На настроениях того времени впоследствии была написана повесть "За миллиард лет до конца света". Это была попытка выразить ощущение при столкновении человека с силой — неназываемой, неопределенной, неосязаемой, которая тем не менее готова сломать все, что ей не подчиняется.
Характерно: о том, что меня таскали в Большой дом, я рассказал только своим самым близким друзьям. Среди писателей, по-моему, я об этом совсем не рассказывал. Никому.
— А почему? Вы опасались, что кто-то может вас заподозрить в сотрудничестве с "компетентной организацией"?
— Нет… Нет! Это какие-то гораздо более сложные соображения. Какая-то наивность, во-первых. Мне казалось, что если я об этом не буду говорить — об этом никто не будет знать. А чем меньше людей об этом будет знать, тем меньше последствий проистечет из этого события.

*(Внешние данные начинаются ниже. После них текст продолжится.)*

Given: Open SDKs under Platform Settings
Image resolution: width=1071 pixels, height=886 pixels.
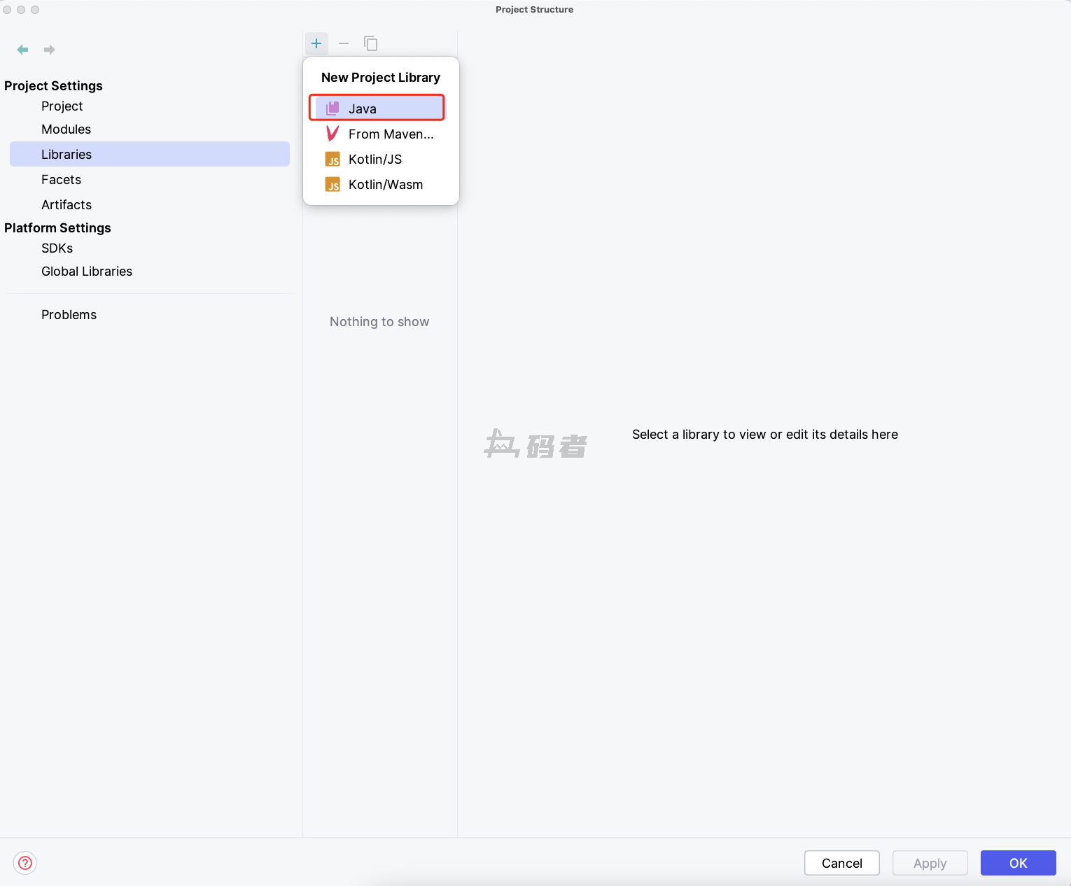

Логика примерно такая. Вот я расскажу обо всем Иванову. Иванов часто бывает в журнале "Аврора". Он придет туда, растреплется… Если допустить, что никакие бумаги из КГБ в журнал "Аврора" не пошли (а это вполне можно было бы допустить), то любая трепотня о том, что Стругацкого "таскали", может сыграть роковую роль. Я приду в следующий раз в "Аврору", и там, отводя глаза в сторону, мне скажут, что последняя наша рукопись далеко не лучшая, портфель редакции переполнен и т. д. Бывали "прен-цен-ден-ты"…
Но кроме этих вполне рациональных соображений, было и еще что-то — что-то кафкианское, болезненное, брезгливость какая-то. Будто ты вдруг стал носителем дурной болезни — меченым, парией, не таким, как все остальные… А ведь меня зацепило только по касательной, и вел я себя вполне прилично!..
— В одной из ваших книг есть такая фраза: "Всю жизнь я страдаю от того, что думаю о людях хорошо". Есть ли у где основания повторить эту фразу применительно к себе?
— Это у нас какой-то полукомический герой говорит… Это не из "Второго нашествия марсиан"? По-моему, оттуда.